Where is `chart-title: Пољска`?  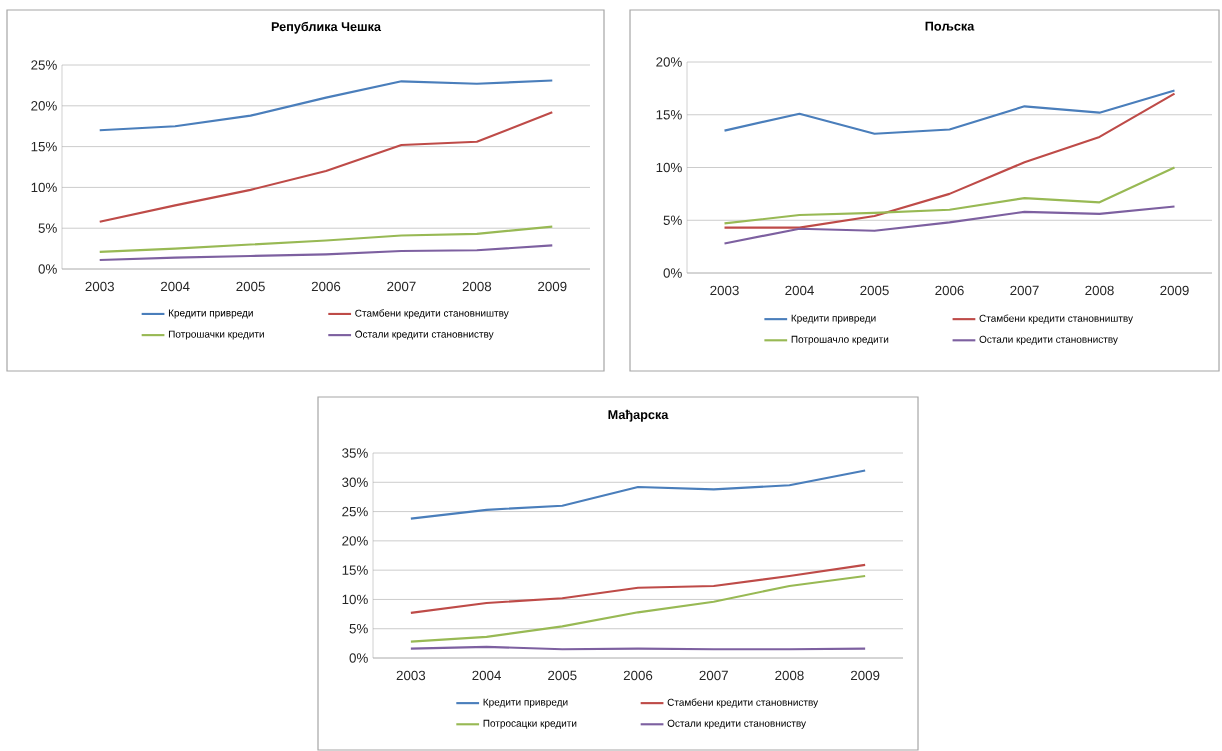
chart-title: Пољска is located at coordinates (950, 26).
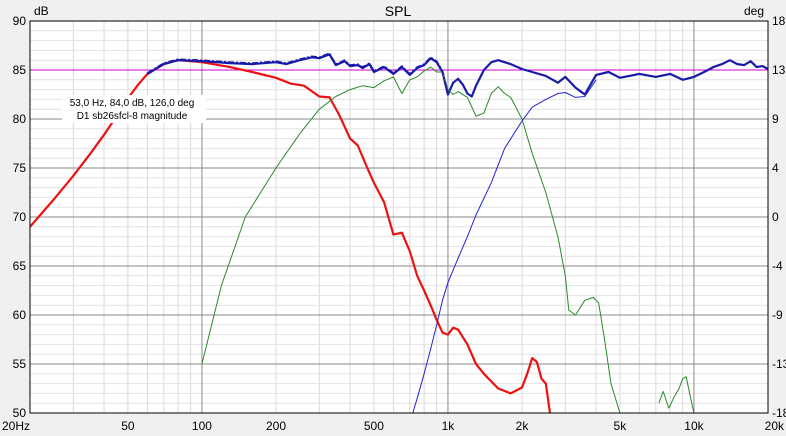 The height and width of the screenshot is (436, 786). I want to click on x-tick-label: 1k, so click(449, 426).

---

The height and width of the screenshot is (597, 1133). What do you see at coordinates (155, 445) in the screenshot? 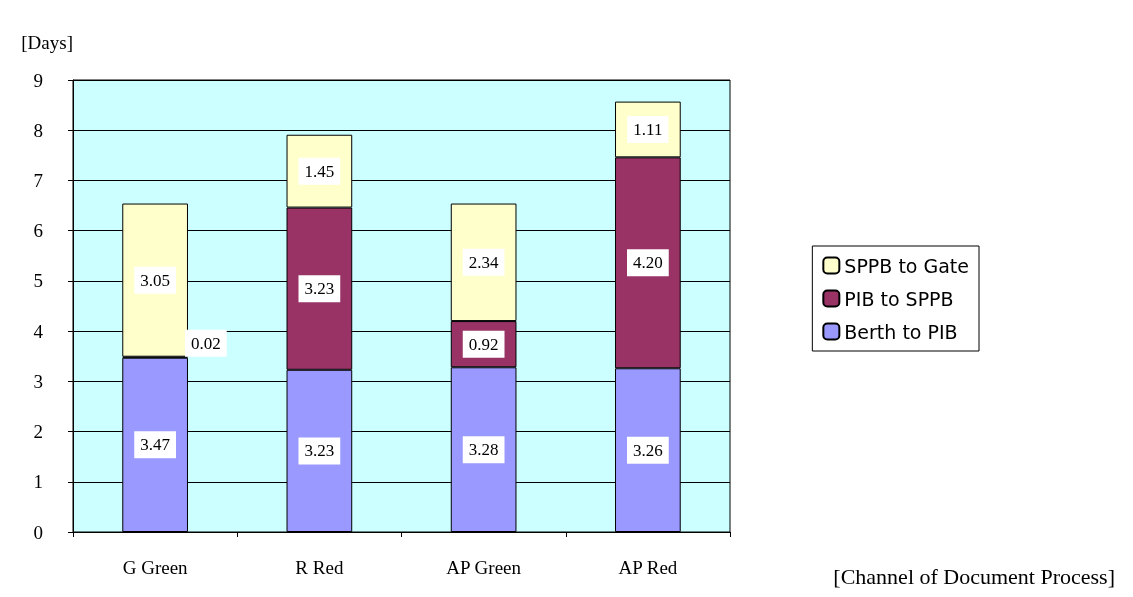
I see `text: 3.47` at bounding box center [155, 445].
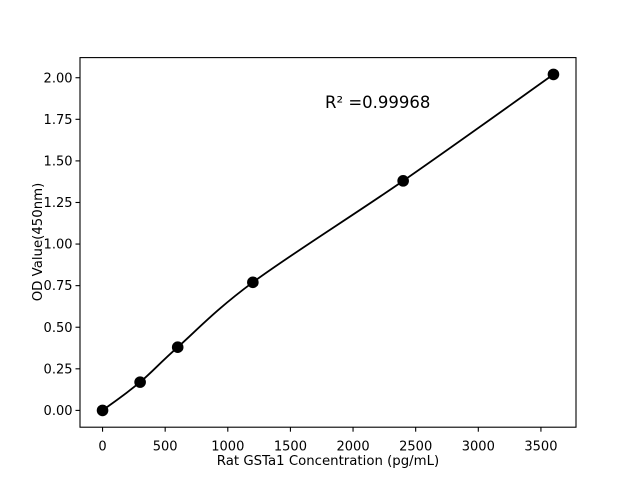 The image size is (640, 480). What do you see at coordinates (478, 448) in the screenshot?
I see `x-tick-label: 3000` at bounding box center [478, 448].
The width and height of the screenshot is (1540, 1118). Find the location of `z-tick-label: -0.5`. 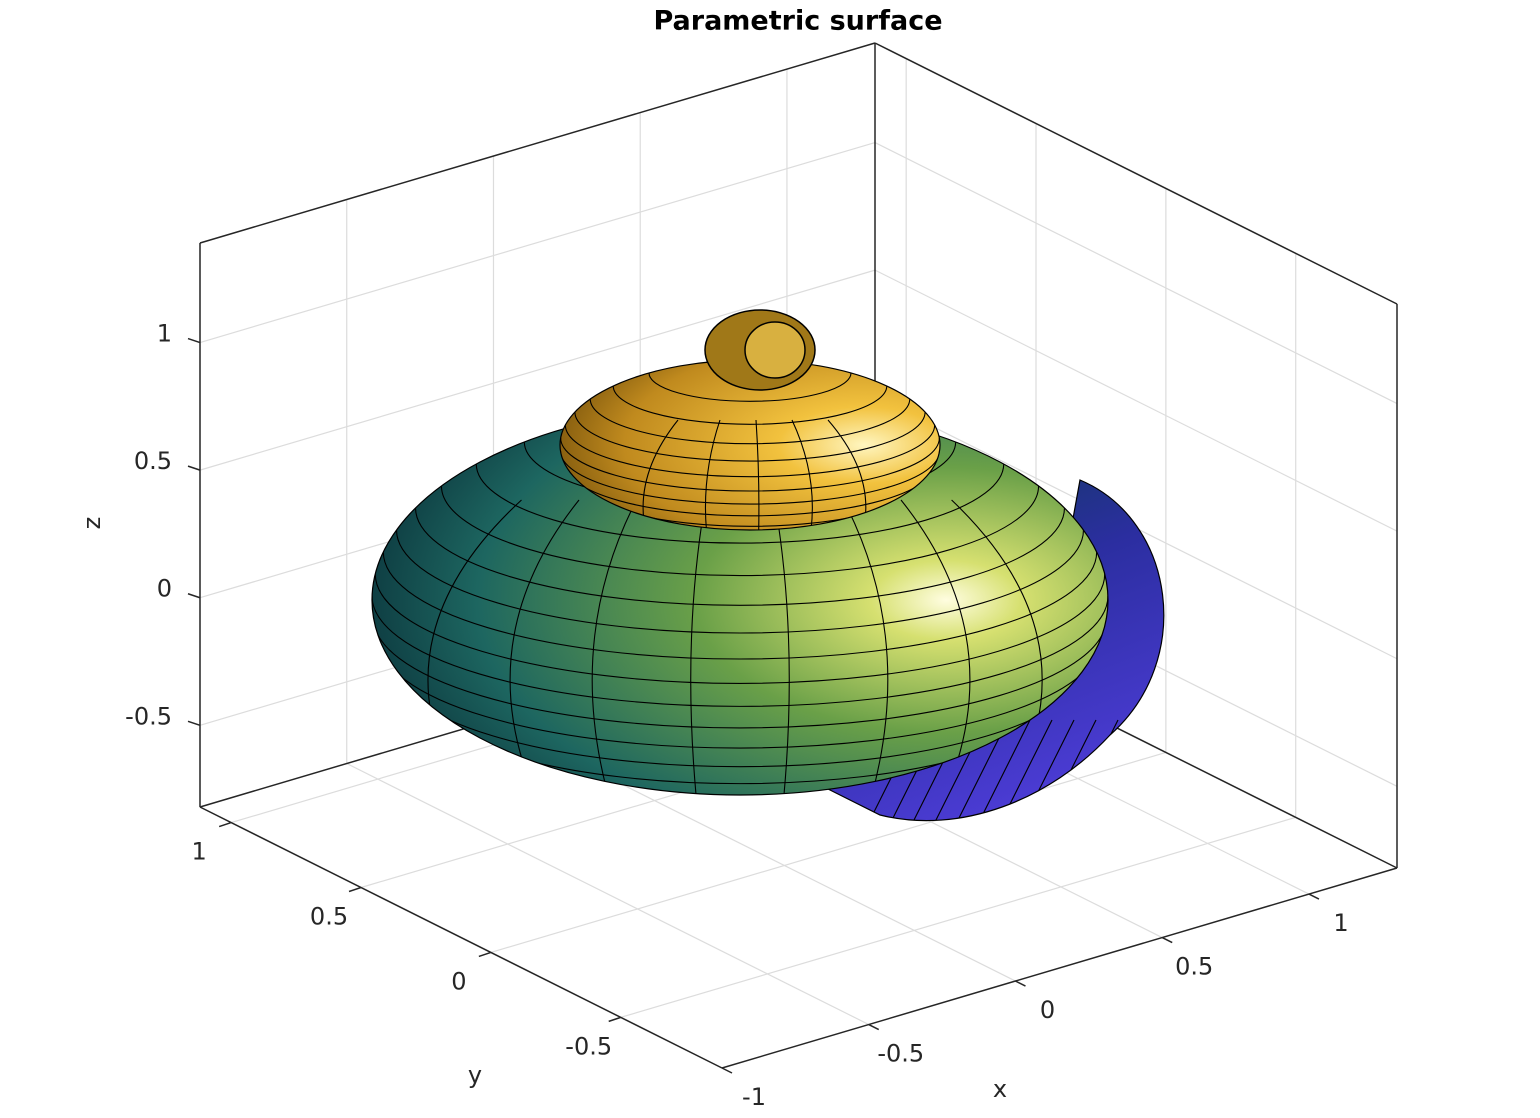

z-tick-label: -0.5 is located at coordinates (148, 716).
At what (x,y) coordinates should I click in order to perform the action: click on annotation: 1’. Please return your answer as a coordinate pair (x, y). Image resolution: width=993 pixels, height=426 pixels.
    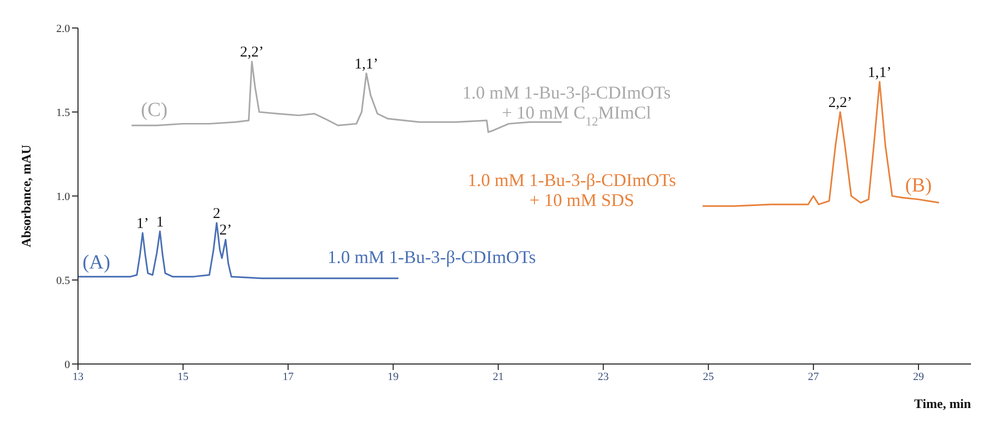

● TASK GOAL:
Copy the data from the line with "The height and width of the screenshot is (597, 1133)." through the line with "At what (x,y)", including both of those lines. Leave the pictures out.

● WRITTEN RESPONSE:
The height and width of the screenshot is (597, 1133). What do you see at coordinates (155, 445) in the screenshot? 
I see `text: 3.47` at bounding box center [155, 445].
 The image size is (640, 480). What do you see at coordinates (478, 448) in the screenshot?
I see `x-tick-label: 3000` at bounding box center [478, 448].
The width and height of the screenshot is (1540, 1118). Find the location of `z-tick-label: -0.5`. 

z-tick-label: -0.5 is located at coordinates (148, 716).
At what (x,y) coordinates should I click in order to perform the action: click on annotation: 1’. Please return your answer as a coordinate pair (x, y). Image resolution: width=993 pixels, height=426 pixels.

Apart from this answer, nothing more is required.